Seu principal objetivo político consistia na formulação e na divulgação de um programa
que, além de uma retórica revolucionária e agitativa, evidenciasse as questões e
propostas concretas defendidas pelo zapatismo. A partir destes documentos é possível
identificar a centralidade da comunidade agrária para o movimento revolucionário, que
a enxergava como protagonista do processo de mudança social e principal sujeito
econômico (a partir do acesso à terra, sobretudo), político e social da revolução.

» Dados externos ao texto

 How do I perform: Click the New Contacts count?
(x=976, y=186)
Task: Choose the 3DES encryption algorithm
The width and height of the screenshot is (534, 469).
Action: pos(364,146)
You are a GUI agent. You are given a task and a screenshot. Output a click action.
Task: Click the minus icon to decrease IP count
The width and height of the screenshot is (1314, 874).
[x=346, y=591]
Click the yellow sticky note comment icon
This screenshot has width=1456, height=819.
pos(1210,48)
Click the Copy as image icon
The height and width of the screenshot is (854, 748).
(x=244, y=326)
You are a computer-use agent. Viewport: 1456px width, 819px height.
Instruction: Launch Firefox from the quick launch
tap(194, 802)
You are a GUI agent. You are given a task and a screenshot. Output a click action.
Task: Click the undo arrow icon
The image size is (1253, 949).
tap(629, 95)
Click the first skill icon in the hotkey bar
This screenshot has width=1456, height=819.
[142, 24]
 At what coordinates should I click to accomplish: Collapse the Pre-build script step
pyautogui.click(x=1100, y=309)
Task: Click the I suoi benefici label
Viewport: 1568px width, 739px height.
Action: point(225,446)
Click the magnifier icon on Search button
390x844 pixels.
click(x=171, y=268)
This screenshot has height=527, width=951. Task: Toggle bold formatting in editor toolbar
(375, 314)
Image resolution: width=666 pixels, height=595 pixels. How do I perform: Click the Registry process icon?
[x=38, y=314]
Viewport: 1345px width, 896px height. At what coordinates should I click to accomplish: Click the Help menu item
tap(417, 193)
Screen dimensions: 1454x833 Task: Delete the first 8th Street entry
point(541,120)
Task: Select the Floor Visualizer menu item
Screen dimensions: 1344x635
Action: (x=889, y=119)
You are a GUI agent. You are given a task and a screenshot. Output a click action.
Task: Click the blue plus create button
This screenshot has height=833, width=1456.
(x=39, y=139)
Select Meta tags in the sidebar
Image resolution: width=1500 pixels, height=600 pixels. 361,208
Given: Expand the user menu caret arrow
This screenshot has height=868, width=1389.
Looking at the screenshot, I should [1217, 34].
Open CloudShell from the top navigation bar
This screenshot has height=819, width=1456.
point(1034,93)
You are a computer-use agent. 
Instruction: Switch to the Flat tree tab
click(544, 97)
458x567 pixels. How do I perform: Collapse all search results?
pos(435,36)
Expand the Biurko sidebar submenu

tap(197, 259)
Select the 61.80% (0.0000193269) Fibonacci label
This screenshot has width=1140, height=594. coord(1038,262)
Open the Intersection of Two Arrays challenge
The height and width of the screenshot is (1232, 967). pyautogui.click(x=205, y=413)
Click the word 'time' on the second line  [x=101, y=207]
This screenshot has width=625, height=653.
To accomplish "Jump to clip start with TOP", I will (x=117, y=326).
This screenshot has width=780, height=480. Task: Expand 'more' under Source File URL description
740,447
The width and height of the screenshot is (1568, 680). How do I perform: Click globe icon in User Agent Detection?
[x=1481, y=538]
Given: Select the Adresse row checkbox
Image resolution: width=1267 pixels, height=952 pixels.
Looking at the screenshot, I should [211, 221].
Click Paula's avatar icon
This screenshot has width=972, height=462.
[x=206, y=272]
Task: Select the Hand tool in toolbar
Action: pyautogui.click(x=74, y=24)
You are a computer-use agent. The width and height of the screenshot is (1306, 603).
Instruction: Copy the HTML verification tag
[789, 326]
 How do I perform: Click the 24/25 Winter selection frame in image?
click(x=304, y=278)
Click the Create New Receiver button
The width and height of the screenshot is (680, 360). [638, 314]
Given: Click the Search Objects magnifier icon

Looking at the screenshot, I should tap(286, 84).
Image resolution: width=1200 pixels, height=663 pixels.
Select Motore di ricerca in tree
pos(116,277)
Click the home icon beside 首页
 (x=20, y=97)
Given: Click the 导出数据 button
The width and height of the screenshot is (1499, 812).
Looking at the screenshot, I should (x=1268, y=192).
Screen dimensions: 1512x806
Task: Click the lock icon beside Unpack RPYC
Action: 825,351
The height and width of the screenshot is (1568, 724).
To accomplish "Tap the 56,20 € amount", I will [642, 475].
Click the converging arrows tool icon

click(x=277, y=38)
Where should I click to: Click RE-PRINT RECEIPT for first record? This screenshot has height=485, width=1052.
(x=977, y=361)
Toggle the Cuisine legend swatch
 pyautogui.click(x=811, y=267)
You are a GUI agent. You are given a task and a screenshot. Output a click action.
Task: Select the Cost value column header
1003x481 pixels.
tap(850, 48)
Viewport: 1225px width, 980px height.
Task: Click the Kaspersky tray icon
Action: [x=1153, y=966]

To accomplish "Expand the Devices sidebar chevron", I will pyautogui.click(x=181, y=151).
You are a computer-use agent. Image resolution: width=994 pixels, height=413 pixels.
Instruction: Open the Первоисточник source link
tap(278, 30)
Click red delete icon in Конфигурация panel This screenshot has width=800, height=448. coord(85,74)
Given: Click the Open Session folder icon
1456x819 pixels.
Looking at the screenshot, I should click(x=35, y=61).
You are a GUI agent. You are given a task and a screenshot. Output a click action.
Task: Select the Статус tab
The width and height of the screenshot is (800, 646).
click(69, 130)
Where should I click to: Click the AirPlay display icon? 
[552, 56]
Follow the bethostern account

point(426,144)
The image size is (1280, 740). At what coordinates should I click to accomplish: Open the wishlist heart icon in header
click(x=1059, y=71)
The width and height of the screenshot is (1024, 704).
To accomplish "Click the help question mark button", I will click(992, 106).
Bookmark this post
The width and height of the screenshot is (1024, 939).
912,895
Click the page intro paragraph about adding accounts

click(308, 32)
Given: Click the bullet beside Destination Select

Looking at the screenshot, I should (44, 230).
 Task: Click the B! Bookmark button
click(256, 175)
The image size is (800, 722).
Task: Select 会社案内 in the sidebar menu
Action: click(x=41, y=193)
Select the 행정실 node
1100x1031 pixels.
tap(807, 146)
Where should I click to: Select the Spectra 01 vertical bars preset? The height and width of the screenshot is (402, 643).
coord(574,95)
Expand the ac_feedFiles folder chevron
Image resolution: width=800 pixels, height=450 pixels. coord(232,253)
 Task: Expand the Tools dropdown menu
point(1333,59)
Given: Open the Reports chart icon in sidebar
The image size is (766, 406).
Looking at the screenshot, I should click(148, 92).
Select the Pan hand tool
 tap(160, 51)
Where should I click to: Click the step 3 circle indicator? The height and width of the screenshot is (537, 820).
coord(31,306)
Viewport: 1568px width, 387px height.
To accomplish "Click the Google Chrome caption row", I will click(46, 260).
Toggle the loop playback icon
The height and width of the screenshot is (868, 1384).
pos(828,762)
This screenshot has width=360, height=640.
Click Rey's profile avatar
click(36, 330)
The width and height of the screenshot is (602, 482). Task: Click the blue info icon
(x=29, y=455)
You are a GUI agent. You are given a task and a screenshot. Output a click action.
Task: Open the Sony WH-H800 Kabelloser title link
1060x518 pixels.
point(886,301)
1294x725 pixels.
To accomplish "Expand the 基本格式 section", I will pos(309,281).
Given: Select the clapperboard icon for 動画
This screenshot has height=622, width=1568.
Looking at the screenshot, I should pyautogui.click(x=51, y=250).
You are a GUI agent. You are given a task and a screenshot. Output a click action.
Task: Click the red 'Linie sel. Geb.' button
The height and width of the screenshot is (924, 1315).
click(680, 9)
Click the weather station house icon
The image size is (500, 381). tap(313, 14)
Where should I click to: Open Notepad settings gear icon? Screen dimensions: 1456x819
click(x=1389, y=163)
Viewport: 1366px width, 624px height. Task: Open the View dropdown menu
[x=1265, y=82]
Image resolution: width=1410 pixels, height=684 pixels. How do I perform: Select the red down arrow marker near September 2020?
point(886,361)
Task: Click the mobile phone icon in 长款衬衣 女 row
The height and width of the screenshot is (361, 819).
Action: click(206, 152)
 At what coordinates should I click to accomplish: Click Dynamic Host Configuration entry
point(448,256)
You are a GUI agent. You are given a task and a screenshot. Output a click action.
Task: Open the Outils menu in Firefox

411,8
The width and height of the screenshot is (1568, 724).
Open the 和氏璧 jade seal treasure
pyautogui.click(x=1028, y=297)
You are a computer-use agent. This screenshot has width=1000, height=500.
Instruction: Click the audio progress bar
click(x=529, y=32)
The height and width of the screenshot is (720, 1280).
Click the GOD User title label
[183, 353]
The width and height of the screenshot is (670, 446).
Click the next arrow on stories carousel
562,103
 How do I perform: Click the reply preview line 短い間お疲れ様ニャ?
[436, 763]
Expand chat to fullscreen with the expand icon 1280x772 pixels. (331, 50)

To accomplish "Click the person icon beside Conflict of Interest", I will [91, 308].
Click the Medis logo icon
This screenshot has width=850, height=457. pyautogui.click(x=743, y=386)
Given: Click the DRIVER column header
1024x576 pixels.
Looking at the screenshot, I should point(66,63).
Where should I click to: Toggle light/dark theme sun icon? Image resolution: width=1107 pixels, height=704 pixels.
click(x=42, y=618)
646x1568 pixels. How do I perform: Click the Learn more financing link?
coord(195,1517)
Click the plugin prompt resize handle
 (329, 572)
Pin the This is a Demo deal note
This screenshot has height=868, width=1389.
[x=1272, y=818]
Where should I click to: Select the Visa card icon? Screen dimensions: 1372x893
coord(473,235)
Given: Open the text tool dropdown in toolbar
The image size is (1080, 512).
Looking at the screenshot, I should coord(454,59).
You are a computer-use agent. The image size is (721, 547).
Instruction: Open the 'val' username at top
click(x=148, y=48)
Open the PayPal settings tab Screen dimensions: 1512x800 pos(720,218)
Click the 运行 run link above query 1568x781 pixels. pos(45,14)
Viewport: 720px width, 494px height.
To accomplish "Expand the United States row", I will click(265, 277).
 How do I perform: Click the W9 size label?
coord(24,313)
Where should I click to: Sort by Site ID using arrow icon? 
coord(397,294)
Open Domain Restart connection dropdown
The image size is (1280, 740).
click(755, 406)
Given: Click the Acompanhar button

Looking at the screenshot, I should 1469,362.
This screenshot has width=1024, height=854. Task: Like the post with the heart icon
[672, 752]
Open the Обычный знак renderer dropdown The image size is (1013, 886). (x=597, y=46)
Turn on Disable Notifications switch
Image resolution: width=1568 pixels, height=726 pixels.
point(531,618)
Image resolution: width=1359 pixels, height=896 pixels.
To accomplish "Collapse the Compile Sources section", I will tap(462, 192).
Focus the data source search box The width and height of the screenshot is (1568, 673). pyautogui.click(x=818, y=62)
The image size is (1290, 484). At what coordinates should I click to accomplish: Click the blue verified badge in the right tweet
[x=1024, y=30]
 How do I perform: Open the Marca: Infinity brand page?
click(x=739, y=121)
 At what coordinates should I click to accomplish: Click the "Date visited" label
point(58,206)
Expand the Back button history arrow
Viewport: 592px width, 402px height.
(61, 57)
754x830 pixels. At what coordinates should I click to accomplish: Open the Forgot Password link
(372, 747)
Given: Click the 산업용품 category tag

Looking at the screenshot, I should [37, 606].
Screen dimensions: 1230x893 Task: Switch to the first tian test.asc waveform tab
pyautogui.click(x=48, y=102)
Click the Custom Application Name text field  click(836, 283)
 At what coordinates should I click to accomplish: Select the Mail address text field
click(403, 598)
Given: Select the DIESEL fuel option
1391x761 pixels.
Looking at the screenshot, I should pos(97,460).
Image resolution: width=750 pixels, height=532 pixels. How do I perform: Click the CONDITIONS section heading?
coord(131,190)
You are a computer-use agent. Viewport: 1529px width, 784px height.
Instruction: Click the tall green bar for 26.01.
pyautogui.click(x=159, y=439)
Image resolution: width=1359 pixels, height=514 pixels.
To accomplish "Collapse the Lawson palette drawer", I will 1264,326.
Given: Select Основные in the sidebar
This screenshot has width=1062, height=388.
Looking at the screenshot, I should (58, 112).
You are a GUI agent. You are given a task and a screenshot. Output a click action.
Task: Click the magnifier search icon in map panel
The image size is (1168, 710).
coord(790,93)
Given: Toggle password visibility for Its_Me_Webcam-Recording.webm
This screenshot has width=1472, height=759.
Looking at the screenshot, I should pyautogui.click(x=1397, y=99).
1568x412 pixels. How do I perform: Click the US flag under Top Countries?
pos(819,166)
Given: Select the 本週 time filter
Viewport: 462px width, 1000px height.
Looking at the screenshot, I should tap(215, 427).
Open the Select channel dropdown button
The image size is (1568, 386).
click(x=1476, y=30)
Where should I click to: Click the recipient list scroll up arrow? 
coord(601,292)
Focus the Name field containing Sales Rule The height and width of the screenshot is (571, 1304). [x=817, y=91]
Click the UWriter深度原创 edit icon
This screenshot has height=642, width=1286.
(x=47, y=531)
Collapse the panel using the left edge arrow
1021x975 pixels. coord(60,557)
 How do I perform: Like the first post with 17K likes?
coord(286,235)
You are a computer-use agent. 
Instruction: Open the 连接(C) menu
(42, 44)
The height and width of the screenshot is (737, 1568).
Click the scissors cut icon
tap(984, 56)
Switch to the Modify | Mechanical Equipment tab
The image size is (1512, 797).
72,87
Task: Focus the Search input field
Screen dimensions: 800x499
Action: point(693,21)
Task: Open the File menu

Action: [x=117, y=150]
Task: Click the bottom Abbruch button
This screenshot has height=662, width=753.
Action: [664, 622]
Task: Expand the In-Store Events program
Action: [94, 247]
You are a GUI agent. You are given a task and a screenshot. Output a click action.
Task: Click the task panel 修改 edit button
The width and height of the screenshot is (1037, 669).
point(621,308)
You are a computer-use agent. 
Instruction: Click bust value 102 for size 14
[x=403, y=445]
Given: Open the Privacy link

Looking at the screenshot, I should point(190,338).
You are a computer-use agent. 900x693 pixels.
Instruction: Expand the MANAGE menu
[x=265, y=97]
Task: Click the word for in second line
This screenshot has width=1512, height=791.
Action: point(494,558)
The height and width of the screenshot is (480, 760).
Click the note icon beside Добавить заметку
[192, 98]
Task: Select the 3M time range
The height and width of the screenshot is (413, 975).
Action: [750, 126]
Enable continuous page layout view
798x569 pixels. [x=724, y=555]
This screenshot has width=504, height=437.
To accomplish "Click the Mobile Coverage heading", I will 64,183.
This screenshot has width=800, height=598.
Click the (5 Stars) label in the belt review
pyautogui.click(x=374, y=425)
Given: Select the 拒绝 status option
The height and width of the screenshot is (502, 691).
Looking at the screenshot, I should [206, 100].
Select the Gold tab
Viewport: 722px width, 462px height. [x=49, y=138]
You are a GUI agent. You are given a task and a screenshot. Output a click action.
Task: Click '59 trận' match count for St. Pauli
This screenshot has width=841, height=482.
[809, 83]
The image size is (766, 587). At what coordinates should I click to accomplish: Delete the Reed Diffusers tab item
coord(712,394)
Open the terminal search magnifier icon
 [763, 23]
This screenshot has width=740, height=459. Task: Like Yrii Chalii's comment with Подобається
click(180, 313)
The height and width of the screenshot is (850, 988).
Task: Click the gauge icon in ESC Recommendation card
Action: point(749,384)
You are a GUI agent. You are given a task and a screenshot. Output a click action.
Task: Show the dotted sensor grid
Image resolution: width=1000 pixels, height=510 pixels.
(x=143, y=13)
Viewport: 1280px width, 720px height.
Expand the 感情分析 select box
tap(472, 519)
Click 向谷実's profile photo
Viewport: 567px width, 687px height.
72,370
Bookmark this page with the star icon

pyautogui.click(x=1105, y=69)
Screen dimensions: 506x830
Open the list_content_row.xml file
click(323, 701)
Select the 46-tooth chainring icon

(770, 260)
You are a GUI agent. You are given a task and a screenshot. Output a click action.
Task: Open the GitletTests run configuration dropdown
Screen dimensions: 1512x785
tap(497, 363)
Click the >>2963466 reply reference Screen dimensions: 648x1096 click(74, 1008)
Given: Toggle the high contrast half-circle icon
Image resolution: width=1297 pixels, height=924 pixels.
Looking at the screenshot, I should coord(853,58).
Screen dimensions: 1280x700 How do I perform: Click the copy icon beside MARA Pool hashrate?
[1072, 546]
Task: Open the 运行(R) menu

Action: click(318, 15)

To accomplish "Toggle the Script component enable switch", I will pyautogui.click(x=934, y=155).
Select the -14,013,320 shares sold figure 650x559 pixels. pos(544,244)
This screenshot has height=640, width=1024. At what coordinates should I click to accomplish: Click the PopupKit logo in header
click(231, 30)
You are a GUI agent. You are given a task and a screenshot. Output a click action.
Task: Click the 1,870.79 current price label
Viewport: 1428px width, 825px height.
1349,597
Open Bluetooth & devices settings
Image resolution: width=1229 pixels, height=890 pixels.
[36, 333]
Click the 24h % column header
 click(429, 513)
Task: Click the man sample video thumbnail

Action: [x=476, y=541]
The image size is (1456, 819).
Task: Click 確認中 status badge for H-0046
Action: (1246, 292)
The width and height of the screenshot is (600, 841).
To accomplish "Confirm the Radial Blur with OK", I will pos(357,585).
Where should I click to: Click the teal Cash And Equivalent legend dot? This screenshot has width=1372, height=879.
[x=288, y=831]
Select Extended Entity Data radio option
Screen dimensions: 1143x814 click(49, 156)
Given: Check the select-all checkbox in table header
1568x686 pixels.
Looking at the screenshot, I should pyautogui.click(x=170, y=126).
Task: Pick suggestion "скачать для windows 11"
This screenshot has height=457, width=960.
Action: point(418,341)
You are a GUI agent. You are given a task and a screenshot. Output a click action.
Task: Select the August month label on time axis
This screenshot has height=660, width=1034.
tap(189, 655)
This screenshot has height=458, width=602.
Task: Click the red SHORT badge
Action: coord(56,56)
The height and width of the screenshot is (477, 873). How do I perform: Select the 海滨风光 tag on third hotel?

Também são analisados documentos internos. Apesar de muitas vezes
constituírem circulares simples determinando ações práticas, essas fontes transparecem
a relação existente entre o exército revolucionário e a sociedade civil. Era muito
cultivado no zapatismo o princípio de parceria entre os poderes militar e civil
revolucionários, de forma que o Exército de Libertação do Sul não tinha pretensões de
ser um poder totalizante a partir do processo revolucionário. Pelo contrário: havia,
dentro do zapatismo, o entendimento da necessidade de, entendendo os pueblos como
centro da dinâmica da Revolução, construir uma ferramenta organizativa que
possibilitasse a incidência política popular de forma direta, nos moldes de um partido
revolucionário de massas que nunca chegou a se concretizar. O zapatismo, dessa forma,
projetava a harmonia entre os setores militarizados e o restante da sociedade através de
laços de parceria e pela construção de uma identidade de classe que partia da própria
composição do Exército de Libertação do Sul, muito similar ao restante das
comunidades do Sul do México, com uma grande maioria de camponeses pobres ou
assalariados.
Por fim, Warman identifica a prática e as medidas revolucionárias como fonte do
projeto político desenvolvido pelo zapatismo, em grande confluência com a formulação
proveniente de documentação escrita. É evidente, primeiramente, a redistribuição de
terras a partir da tomada militar de grandes latifúndios, com a divisão das terras sob
controle revolucionário entre os pueblos. No entanto, para além disso, estas áreas
passavam a funcionar sob outra dinâmica sócia, política e econômica, contrapondo-se
ao poder do Estado. A cadeia produtiva a partir da agricultura passava a ser dirigida
pelas comunidades campesinas, que também tinham poder de decisão sobre a produção
e a administração política da área. O autor, dessa forma, descreve o projeto
revolucionário zapatista, derrotado ao fim do processo revolucionário, como tendo
centralidade na tomada do poder – que abrange a necessidade do controle popular não
sobre o governo em específico, mas sobre todos os aspectos da sociedade – em vez da
luta pela tomada do governo – mais estreita e menos capaz de realizar transformações
estruturais – encabeçada pelos vencedores da Revolução.